Vinko Žganec (January 22, 1890 - December 12, 1976)[1] was a Croatian ethnomusicologist.
Žganec was born in Vratišinec in Međimurje. He started to be interested in music early in his childhood and jotted down his first folk song in 1908. In 1916, he published his first book of Croatian folk songs from Međimurje. Later he extended the work to cover the Bunjevci Croats in Hungary and Croats from Gradišće in Austria. He studied theology and later law, becoming a Doctor of Law in 1919.

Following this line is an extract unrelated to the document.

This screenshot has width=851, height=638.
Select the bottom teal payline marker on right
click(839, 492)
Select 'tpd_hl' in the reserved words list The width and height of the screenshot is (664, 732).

The composer and ethnomusicologist Béla Bartók kept in close contact with him while collecting folk songs along the border of Hungary and Croatia. Bartók respected Žganec because of both the accuracy of his research and the notation. Music started to be his primary focus in 1945 when he became the head of the Ethnographic Museum in Zagreb. During the span of his research, Žganec collected, recorded, and wrote down more than 19,000 songs, including many Croatian tamburica; these have been preserved for future generations to be used and studied. There is some evidence that he collected more than 25,000 songs (15,000 just from his native Međimurje). Some of them were not entirely documented.
Žganec became the first director of the Institute of Folklore Research, and was an active participant in the Folklorist Society of Croatia. He taught at the Academy of Music in Zagreb where he was a great influence on his colleagues and students. Similar to Žganec's work was that of Franjo Kuhač, another man who devoted his life to research on the national cultural heritage.